My Hero Academia mobile game United Survival confirmed for global 2026 launch
United Survival is the new My Hero Academia mobile title for iOS and Android, and its 2026 global rollout points to a live-service anime game with spending hooks ahead.

My Hero Academia fans finally have a title to pin to the project KLab has been teasing for years: My Hero Academia UNITED SURVIVAL, a new mobile game scheduled to arrive worldwide in 2026 on iOS and Android, with Mainland China left out of the release plan. The first materials, a key visual and teaser trailer posted on the game’s official X account, leaned hard on anime branding rather than gameplay detail, which is usually the clearest sign that a publisher is still selling recognition before systems are fully shown.

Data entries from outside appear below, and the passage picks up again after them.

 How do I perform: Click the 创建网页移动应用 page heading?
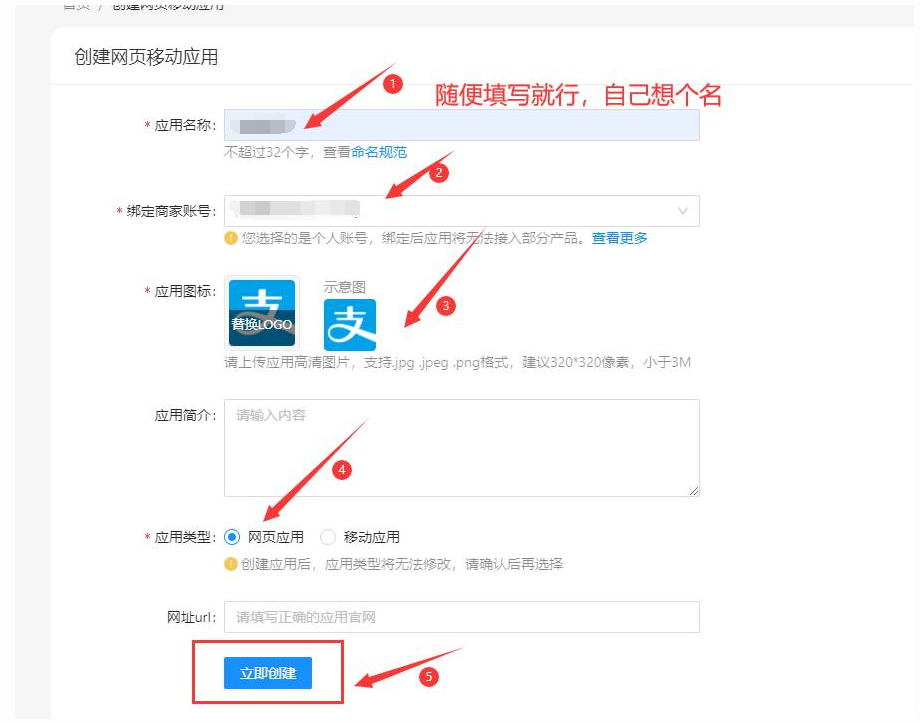[146, 57]
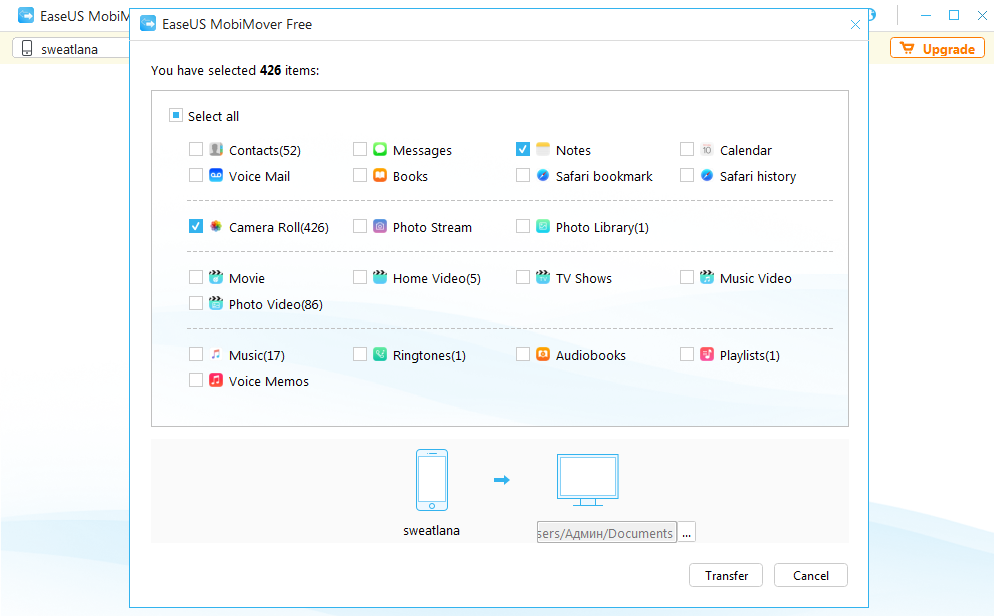This screenshot has width=994, height=616.
Task: Tick the Playlists(1) checkbox
Action: click(687, 355)
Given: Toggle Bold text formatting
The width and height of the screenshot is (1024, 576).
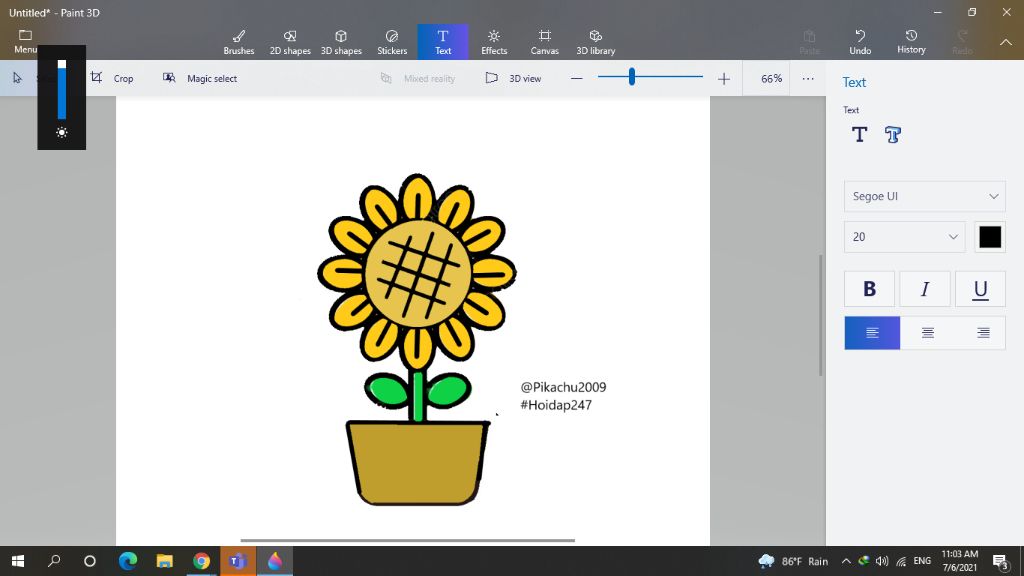Looking at the screenshot, I should 870,289.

KLab confirmed the title on April 6, 2026, and said it is building the game with gumi Inc. The pairing matters. KLab has long operated in the IP mobile space and the new project is being positioned as a global release, not a Japan-first rollout, so players should expect a live-service cadence built around events, updates, and character-driven promotion rather than a one-and-done premium app. The free-to-play iOS and Android setup only strengthens that read.
This game also did not come out of nowhere. KLab said in November 2022 that it had acquired worldwide distribution rights for a new online game based on the My Hero Academia TV anime series, with permission from the My Hero Academia Production Committee. That earlier announcement framed the project as part of KLab’s plan to use its IP-game development and live-operations experience for a worldwide audience, and the 2026 title reveal finally gives that licensing deal a face.
For players, the big question is not whether the brand will draw attention, because My Hero Academia has been a mobile-game name for years. The real question is how aggressively United Survival will ask for time and money once it lands later this year. A free-to-play global anime release from KLab and gumi points toward the familiar mobile playbook: launch hype, steady event cycles, and monetization tied to roster building and progression. The anime art in the reveal suggests the team wants the franchise pull to do the early heavy lifting before deeper gameplay details arrive.
That approach fits a property that has kept expanding since Kōhei Horikoshi’s manga began serialization in Weekly Shonen Jump in 2014. With Bones Film-backed anime recognition, a worldwide mobile launch window, and a teaser built around character art, United Survival looks set up as another major test of how far a top-tier shonen brand can carry a mobile game before players start asking what the grind, the banners, and the real cost will be.